I'm in the airport now, waiting for my flight. L. and the other Brazilians are seeding the Constellation Database of Electronic Games of a Certain Complexity, so if you want a copy, just queue it up.

I'm writing code again, and now it's the code I want to write: code that goes into a database of alien secrets and finds the parts that are worth translating.

ABlum:
how many games are we talking about here?
Curic:
Well, the concept of an individual
"game" is somewhat fuzzy, but:
More than a million games and less than ten million.
Enough for you to spend your life examining.
Though I do not recommend spending so much time on
something already so well catalogued.

My first set of filters on CDBOEGOACC found a Farang console that was very popular about ninety million years ago. Curic translated its name as the Brain Embryo. Farang are enough like humans that I should be physically able to play the games. Even though Curic says she's never heard of this game system, or even this period of her species' history, I feel safer starting with a Farang system.
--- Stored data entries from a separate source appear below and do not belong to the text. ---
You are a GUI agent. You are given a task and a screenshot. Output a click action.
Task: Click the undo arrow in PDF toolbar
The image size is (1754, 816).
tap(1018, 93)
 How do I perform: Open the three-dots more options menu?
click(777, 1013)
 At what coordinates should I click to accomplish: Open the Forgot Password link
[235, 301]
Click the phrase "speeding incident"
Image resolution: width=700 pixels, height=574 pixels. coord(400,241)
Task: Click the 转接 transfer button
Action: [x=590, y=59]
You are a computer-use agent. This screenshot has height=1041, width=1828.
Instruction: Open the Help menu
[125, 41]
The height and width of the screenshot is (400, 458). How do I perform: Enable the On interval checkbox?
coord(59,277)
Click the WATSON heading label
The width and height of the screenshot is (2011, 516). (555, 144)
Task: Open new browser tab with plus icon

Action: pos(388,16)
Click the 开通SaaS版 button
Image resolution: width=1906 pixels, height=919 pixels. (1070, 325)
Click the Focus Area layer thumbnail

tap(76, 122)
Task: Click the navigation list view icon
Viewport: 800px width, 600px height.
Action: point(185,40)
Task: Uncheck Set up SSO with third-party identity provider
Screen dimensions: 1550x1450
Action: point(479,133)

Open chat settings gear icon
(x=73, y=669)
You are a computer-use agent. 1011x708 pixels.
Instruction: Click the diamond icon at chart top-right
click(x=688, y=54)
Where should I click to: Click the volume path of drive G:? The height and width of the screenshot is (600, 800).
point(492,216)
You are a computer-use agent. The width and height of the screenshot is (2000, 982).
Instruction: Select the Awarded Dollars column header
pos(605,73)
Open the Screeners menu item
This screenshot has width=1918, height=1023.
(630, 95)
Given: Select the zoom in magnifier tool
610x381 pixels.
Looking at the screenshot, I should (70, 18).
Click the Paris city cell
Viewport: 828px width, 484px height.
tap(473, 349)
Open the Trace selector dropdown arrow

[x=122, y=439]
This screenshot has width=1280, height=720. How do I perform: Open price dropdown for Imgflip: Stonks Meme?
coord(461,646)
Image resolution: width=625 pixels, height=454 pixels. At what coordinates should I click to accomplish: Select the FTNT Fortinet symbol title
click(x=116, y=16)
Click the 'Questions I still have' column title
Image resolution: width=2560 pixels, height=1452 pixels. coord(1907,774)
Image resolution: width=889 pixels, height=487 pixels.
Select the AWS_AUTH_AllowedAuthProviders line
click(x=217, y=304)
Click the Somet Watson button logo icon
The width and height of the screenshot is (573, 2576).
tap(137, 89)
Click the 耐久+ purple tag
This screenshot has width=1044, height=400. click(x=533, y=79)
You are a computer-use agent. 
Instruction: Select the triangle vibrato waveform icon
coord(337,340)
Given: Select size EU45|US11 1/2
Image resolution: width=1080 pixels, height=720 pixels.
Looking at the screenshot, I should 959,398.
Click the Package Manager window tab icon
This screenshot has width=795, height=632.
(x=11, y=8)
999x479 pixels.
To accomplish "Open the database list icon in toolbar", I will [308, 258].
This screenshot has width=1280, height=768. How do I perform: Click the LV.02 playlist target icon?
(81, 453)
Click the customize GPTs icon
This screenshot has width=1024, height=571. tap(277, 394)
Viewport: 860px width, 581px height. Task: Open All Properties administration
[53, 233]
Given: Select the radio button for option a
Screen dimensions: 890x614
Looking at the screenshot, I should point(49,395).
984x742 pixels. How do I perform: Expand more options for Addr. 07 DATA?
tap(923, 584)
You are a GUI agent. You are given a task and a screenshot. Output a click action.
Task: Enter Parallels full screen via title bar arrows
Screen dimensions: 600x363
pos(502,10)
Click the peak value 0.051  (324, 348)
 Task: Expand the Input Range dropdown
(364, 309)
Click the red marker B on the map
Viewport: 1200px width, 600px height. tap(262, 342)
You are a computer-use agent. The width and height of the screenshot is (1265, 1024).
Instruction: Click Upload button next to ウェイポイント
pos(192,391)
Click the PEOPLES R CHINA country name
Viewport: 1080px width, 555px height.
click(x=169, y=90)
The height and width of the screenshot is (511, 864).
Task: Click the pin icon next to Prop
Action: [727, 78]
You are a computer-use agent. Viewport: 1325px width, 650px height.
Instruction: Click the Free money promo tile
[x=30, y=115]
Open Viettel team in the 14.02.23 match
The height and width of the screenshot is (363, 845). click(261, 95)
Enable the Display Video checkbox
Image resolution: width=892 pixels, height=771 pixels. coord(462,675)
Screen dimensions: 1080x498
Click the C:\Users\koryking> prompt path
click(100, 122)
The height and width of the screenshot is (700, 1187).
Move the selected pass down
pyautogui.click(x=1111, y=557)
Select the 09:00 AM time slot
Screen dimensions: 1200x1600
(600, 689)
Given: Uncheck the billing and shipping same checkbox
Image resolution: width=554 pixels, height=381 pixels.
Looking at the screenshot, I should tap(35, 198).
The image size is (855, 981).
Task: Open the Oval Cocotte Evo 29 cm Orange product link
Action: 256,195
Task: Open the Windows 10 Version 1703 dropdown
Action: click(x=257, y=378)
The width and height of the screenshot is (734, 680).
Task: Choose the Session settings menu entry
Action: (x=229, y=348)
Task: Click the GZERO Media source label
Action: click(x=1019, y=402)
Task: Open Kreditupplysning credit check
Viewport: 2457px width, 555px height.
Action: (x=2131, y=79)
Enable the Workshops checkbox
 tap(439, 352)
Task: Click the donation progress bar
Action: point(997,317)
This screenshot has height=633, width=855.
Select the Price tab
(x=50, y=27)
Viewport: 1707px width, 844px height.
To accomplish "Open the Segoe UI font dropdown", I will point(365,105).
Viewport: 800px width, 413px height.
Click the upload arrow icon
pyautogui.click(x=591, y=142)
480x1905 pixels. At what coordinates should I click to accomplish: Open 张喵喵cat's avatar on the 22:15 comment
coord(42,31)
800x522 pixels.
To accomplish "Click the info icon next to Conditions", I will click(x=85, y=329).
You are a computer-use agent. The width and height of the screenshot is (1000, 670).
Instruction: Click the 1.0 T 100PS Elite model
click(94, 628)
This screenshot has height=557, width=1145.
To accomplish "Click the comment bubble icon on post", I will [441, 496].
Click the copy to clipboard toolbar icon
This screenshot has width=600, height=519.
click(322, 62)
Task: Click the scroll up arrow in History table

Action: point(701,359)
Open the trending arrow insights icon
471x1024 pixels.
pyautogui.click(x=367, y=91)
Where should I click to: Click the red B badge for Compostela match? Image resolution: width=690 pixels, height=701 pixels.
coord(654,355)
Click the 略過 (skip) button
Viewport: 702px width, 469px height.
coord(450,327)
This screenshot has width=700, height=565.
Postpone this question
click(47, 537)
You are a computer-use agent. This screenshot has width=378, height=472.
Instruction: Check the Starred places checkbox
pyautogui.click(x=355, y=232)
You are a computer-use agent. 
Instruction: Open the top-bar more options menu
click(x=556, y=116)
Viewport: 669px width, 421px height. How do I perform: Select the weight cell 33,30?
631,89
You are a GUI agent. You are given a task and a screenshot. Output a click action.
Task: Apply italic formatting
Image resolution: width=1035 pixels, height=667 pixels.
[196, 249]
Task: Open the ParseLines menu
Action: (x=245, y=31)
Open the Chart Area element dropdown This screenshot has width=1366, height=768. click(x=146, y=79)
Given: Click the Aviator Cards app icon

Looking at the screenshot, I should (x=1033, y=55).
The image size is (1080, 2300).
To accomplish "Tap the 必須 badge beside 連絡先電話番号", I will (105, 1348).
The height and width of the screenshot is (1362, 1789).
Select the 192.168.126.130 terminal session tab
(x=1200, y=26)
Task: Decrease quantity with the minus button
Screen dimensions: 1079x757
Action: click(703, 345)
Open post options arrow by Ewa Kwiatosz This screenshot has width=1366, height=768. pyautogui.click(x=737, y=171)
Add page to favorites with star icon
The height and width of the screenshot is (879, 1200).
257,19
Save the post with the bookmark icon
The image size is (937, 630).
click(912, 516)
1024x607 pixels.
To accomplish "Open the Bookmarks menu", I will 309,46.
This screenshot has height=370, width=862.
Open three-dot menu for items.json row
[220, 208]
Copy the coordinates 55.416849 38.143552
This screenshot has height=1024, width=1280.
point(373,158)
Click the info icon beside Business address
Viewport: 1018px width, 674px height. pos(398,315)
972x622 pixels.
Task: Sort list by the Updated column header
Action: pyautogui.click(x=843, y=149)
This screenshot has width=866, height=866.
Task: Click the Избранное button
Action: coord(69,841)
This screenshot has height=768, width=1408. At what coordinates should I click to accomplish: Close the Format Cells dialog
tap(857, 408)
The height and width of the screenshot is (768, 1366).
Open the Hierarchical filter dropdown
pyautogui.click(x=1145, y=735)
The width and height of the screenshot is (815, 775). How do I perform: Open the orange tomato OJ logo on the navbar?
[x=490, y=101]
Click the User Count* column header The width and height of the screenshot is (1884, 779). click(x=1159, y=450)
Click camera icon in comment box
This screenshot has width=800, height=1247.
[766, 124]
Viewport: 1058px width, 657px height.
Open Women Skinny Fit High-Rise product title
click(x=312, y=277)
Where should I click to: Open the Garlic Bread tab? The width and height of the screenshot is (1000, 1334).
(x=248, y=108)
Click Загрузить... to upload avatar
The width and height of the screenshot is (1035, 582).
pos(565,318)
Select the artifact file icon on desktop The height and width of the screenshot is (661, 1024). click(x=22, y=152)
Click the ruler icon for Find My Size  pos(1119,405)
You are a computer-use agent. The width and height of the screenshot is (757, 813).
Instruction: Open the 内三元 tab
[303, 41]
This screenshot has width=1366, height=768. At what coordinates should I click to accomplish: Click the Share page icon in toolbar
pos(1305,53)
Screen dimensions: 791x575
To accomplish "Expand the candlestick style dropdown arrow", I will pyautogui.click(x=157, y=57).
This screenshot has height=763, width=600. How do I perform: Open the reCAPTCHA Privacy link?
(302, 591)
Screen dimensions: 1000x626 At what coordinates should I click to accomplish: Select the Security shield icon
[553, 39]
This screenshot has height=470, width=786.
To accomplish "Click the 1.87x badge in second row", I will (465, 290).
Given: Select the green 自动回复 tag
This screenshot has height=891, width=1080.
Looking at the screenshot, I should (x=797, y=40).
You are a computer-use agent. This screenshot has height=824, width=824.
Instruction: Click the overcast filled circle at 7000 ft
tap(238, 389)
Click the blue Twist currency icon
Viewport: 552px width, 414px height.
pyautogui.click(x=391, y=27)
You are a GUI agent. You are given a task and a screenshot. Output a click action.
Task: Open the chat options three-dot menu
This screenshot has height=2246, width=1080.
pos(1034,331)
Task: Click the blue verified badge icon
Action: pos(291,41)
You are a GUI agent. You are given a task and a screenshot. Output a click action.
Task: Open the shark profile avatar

I've kept my promise to Jenny to stop watching TV, but it's inescapable in the airport, and what is on now is not so bad. I'm watching a camera crew near the lunar north pole. Humans in ESA space suits are setting up Quonset huts at the lunar north pole, on the Peaks of Eternal Light. ETs in much cooler-shaped spacesuits are replacing the solar panels with photosynthesis paint.

A few months after I started contracting with the pony game company, I asked Zhenya how he felt about Glavnaya. He said that it was abandoned before he was born, and that building it had bankrupted his country, so basically he could take it or leave it.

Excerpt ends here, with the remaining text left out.